PÉRIODISATION, histoire
La périodisation segmente le cours de l'histoire pour rendre les faits pensables. Ce découpage est la base de toute interprétation historique.
Périodisation à l'ancienne
Périodiser rend pensable le chaos des chroniques, ordonne le fil du temps ; l'opération trahit souvent la quête obstinée d'un sens de l'histoire. De Hésiode à Marx, en passant par saint Augustin ou Hegel, les grandes visions du monde porteuses d'un sens global reposent sur une périodisation du temps de l'histoire. Ainsi, le christianisme ne se dissocie pas d'un récit chronologique ordonné en séquences : la création du monde, le monde après la perte du paradis, le monde après la venue du Christ, la fin du monde et le Jugement dernier comme fin de l'histoire. De même, Karl Marx périodise l'histoire humaine selon les modes de production : mode de production antique fondé sur l'esclavage, féodal fondé sur le servage, capitaliste à l'âge du salariat. Qu'ils soient cycliques, comme la périodisation grecque (de l'Âge d'or à l'Âge du fer) et la périodisation chinoise classique (de l'avènement d'une dynastie à sa chute pour rupture du « mandat du Ciel »), ou vectoriels, tendus d'une fondation vers une fin, comme le christianisme avec le Jugement dernier ou le marxisme avec la société sans classes, ces systèmes généraux de pensée du temps historique disent le passé, le présent et l'avenir de l'humanité. Même lorsqu'une périodisation ne prend en compte que les moments d'accomplissement du génie humain, par exemple le siècle de Périclès ou celui de Louis XIV, elle donne un sens à l'histoire : le progrès de la civilisation.
L'invention de périodes constitue par ailleurs un moyen politique de légitimer les changements historiques et de se justifier dans l'histoire, par exemple les modèles médiévaux de la translatio imperii ou de la translatio studii pour imposer l'idée d'une continuité entre Antiquité et Moyen Âge.

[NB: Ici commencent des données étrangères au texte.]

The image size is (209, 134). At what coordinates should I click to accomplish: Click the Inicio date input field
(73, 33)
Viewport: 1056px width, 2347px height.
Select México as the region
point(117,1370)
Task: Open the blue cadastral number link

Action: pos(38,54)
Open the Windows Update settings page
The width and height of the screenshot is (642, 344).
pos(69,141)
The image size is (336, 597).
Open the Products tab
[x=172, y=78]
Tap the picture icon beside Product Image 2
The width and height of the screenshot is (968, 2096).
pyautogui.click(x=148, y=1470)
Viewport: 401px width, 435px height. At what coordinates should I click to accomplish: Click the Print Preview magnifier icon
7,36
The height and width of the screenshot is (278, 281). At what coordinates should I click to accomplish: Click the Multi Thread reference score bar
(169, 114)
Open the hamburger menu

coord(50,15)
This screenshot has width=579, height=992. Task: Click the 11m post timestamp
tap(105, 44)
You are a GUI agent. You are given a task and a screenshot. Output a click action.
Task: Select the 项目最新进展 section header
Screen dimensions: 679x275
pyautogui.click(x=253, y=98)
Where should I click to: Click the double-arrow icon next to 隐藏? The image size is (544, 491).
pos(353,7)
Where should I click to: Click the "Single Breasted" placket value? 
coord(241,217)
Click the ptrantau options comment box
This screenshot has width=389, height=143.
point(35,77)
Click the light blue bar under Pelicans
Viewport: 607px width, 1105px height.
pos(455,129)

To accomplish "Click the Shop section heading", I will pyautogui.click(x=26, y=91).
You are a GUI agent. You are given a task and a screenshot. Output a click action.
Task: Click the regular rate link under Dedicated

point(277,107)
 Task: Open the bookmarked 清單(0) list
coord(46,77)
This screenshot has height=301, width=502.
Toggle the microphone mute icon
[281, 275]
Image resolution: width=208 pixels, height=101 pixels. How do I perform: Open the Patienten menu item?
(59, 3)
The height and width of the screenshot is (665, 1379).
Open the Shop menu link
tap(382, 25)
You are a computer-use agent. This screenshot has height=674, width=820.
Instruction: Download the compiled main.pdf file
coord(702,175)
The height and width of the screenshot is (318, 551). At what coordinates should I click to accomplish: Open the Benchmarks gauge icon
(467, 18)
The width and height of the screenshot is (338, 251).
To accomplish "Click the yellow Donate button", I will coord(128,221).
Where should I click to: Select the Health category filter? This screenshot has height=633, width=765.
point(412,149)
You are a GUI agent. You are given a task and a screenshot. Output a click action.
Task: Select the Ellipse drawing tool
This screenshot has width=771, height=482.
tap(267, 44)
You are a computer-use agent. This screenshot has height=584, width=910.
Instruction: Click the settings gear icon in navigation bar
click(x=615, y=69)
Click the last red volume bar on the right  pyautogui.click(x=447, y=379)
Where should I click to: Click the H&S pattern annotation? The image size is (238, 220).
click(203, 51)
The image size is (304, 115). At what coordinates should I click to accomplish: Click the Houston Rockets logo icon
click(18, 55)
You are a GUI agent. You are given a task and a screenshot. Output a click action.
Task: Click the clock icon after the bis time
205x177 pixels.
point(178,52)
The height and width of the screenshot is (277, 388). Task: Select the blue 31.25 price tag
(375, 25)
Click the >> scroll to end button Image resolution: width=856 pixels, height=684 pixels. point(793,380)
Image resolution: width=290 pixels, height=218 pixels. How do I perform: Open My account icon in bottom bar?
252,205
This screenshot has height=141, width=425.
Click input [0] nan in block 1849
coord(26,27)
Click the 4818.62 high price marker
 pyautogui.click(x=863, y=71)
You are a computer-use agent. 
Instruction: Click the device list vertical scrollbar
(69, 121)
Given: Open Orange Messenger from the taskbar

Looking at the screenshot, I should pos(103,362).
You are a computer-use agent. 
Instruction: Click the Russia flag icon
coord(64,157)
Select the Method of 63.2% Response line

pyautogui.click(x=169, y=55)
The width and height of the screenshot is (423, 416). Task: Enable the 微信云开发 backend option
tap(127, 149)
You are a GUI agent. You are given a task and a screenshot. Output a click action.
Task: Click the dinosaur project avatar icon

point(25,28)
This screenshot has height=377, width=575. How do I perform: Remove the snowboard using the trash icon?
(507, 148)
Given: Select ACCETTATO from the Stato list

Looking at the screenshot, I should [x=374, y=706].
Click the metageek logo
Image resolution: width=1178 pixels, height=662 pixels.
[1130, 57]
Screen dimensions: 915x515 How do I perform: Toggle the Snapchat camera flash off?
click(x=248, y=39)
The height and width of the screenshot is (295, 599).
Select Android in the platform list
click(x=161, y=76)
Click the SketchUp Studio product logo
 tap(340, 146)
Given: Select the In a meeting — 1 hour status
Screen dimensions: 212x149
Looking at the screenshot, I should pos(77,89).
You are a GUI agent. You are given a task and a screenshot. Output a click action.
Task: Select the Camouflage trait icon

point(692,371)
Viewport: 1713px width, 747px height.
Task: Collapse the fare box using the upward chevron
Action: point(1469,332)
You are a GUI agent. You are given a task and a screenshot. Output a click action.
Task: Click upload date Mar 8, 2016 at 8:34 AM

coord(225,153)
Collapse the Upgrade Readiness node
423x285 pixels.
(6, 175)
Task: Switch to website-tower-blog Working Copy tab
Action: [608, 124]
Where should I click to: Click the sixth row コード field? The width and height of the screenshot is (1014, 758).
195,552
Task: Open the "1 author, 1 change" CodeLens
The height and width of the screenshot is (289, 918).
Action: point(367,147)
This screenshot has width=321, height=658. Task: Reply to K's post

En un sens, il en va de même avec la périodisation dans laquelle l'Occident se projette depuis sa construction progressive à la fin du xive siècle. À partir de la conception des « âges moyens » par Flavio Biondo (1392-1463), la notion de Moyen Âge va se sédimenter au fil de la Renaissance. La tripartition Antiquité-Moyen Âge-période moderne trouve sa formulation scolaire avec l'historien allemand Christoph Keller (Cellarius) au xviie siècle. Quant à la période postérieure à la Révolution, il faut attendre, en France, Victor Duruy (1867) pour qu'elle soit enseignée au titre de l'histoire contemporaine, qui commence donc en 1789. Avec la professionnalisation de l'histoire, la division des temps engendre une sociologie, celle du métier d'historien, reposant sur des spécialisations définies par périodes qui déterminent l'accès aux postes de recherche ou d'enseignement.
Au-delà de ces périodisations héritées, les historiens produisent les leurs au cours de leurs recherches. Description qui se fait interprétation, la périodisation a souvent été au cœur des débats et des combats de la discipline ; le Periodisierung est un genre historiographique en soi pour la science historique allemande du xixe siècle. Dans un premier temps, les périodisations s'inspirent de la notion d'esprit de l'époque (Zeitgeist) : « La période de quinze ans, qui va de la chute de Napoléon à la révolution de 1830, forme une période historique répondant à un thème dominant qu'elle développe et porte à sa conclusion » (Benedetto Croce, Histoire de l'Europe au XIXe siècle, 1932).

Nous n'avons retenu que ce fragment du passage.